The U.S. Postal Service says it’s progressing in the war against counterfeit postage, but hasn’t said how much the quasi-governmental corporation has lost to forgers, chiefly located in China.
As the holiday mailing season approaches, the agency said it’s on the lookout for the fakes.
Advertised on Facebook and other social media, the half-price “discount” postage is touted as costing a fraction of the current 66-cent first-class postage rate as a “closeout” item.
But the USPS doesn’t discount postage, and current first-class stamps, marked “Forever,” are valid for the rate in place at the time of mailing.
Modern printing techniques and the ability of forgers to apply phosphorescent “tagging” — invisible to the naked eye but seen by letter sorting equipment — has made it possible to create duplicates that can fool many consumers.
A shift in recent years from line-engraved to offset printing of postage stamps may also have contributed to an increase in counterfeits.
In February, the USPS said it would update its “Domestic Mail Manual,” its volume of regulations governing mail delivery, to allow it to treat mail with forged postage as “abandoned” and subject to disposal at the agency’s discretion.
In a video briefing Tuesday, Postmaster General Louis DeJoy said “different types of detection methodologies” have led to a “significant, over 50% reduction” in the number of packages tendered with counterfeit postage.
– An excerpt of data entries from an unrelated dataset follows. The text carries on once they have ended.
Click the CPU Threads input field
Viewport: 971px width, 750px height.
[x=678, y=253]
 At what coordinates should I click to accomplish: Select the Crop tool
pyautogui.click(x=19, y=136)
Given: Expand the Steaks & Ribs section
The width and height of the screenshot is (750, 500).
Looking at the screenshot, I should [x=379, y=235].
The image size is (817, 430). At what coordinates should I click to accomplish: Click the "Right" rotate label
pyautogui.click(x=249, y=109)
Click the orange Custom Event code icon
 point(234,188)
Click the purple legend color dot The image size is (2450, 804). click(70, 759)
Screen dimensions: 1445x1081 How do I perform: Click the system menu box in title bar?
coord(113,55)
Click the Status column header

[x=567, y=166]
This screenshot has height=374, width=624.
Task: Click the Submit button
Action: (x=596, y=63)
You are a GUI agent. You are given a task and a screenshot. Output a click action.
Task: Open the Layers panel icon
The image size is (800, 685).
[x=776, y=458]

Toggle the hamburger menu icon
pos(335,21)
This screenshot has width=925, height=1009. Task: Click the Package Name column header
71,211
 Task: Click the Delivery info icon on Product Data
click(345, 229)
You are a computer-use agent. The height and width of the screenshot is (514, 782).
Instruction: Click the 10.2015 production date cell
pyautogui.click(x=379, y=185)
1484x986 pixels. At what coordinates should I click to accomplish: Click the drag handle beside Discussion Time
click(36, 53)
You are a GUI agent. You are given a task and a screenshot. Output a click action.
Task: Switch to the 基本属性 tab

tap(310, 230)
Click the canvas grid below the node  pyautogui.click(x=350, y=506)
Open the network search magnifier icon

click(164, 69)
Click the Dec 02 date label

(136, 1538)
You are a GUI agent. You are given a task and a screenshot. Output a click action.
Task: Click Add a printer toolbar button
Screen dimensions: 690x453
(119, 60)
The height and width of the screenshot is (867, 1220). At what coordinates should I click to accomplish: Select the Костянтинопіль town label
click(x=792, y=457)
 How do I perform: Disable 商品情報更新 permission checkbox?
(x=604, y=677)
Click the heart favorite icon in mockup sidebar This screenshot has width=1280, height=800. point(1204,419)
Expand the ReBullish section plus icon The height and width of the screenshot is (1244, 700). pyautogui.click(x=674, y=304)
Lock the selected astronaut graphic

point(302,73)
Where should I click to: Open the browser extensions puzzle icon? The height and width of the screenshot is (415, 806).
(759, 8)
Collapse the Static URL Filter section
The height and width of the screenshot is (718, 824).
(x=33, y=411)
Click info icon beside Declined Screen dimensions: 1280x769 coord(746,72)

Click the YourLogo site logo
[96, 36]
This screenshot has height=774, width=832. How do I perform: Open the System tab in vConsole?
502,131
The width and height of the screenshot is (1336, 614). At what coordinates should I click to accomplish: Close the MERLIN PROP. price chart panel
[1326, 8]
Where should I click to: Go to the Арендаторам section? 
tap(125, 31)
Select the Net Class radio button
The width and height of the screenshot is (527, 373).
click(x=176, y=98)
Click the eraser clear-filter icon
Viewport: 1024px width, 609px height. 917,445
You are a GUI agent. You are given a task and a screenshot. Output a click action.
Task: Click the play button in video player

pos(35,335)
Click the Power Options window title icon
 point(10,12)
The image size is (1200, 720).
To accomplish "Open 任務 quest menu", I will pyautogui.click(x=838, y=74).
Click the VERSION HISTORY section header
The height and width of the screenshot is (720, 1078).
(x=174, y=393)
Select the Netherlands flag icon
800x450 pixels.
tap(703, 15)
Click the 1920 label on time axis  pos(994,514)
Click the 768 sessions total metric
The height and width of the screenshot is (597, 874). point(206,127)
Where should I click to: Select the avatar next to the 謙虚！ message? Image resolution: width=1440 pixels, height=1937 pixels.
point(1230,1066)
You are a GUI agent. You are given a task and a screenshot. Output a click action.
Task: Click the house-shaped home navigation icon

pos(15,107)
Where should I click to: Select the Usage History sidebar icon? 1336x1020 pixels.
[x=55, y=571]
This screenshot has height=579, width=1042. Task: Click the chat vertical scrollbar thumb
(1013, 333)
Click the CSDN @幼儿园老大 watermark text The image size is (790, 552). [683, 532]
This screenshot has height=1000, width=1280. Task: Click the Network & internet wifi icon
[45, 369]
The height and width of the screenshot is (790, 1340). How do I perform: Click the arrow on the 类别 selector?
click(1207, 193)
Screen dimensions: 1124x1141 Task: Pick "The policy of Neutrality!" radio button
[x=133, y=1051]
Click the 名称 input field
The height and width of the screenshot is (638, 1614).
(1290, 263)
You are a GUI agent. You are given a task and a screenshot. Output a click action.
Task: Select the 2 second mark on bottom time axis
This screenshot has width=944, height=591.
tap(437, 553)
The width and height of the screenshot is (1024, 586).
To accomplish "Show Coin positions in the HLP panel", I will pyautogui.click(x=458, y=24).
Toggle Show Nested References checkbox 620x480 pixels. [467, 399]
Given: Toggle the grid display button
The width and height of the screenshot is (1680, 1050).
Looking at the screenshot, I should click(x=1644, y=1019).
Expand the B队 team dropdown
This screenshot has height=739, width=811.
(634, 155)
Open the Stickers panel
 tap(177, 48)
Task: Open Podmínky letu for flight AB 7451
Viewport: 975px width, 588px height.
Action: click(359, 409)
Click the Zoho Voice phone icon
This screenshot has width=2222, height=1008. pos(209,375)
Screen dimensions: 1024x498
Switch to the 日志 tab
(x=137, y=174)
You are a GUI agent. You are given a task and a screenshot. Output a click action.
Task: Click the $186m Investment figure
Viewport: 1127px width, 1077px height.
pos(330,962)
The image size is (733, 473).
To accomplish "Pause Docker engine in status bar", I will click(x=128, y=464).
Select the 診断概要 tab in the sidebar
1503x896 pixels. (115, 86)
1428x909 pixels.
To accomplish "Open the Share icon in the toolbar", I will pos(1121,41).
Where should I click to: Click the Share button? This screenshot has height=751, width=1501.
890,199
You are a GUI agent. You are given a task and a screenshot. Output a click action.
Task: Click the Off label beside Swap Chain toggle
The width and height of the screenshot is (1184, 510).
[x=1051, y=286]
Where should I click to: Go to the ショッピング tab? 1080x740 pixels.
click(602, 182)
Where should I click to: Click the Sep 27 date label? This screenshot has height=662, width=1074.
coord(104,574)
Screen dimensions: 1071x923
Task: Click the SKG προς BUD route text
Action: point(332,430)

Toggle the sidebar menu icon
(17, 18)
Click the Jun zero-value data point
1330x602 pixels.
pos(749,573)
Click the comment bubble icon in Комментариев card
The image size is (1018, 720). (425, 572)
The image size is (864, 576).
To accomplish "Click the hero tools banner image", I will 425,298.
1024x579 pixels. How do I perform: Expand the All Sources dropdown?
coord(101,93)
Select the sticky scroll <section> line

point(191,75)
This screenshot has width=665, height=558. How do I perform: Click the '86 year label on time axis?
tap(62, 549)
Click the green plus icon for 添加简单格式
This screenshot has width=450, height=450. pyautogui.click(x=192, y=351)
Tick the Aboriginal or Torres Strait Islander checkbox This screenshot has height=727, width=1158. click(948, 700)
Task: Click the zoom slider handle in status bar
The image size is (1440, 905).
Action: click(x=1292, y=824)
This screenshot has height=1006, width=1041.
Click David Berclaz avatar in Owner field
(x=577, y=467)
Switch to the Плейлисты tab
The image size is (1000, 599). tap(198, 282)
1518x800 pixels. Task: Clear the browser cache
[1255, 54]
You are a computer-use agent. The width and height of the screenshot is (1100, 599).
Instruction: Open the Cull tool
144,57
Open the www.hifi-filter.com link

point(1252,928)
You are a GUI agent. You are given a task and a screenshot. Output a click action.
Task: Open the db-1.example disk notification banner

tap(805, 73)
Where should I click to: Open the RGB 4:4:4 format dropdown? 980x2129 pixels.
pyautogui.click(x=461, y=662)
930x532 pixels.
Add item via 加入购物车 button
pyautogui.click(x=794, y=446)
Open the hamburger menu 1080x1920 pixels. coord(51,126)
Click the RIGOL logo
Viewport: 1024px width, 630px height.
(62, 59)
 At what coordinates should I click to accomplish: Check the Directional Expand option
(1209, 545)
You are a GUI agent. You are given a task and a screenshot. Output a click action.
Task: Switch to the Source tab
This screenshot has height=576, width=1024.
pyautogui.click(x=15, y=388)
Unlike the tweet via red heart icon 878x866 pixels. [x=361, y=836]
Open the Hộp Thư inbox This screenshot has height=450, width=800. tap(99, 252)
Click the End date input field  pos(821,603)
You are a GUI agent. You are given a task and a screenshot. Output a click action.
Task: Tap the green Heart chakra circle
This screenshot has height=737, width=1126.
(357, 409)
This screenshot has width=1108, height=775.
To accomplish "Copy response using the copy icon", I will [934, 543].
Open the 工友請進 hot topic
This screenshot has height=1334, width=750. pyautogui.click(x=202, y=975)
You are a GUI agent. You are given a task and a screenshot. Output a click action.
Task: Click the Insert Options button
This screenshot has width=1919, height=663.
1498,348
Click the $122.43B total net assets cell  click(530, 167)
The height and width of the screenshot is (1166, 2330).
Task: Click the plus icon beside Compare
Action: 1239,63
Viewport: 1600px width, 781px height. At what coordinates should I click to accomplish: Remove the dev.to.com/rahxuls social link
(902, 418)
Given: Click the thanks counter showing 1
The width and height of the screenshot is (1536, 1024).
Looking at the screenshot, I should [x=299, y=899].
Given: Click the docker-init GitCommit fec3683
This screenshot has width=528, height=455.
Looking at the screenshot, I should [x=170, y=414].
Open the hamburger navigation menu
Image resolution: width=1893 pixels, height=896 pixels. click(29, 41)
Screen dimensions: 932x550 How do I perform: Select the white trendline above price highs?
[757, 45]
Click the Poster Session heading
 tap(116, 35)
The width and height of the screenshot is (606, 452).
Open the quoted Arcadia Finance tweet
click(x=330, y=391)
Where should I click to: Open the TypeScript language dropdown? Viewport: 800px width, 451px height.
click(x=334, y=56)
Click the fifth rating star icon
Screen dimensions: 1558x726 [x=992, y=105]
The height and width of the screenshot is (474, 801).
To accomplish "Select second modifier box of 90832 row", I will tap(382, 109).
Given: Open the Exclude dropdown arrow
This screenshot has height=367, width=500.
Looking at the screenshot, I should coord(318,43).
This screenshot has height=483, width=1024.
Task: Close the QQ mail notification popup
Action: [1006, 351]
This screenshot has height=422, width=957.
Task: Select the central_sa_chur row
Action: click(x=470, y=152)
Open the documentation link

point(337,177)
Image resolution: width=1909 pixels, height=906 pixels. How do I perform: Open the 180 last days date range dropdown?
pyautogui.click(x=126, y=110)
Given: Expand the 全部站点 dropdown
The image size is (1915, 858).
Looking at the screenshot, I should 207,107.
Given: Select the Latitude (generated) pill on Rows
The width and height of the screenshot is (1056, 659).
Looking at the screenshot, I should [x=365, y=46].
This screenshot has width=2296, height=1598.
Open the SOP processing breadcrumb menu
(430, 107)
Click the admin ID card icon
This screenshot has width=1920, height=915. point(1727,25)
“We also have used our Postal Inspection Service — in collaboration with local authorities and federal authorities — to trace back who the shippers were, and a number of arrests have been made and publicized across the nation,” Mr. DeJoy said.
Some forgers have become emboldened — and even careless — in their work. Linn’s Stamp News, a philatelic weekly, reported this month that a 2010 U.S. “Love” stamp was counterfeited in a size larger than the authentic postage stamp.
In its fiscal year that ended Sept. 30, 2022, the USPS seized more than 340,000 packages with counterfeit postage and more than 7.7 million counterfeit stamps, a spokesman said via email. The seizures avoided an estimated $7.8 million in postage losses.
The spokesman said the USPS is working to shut down websites selling counterfeit postage and has promised “engagement and partnership with e-commerce companies” to stop such sales.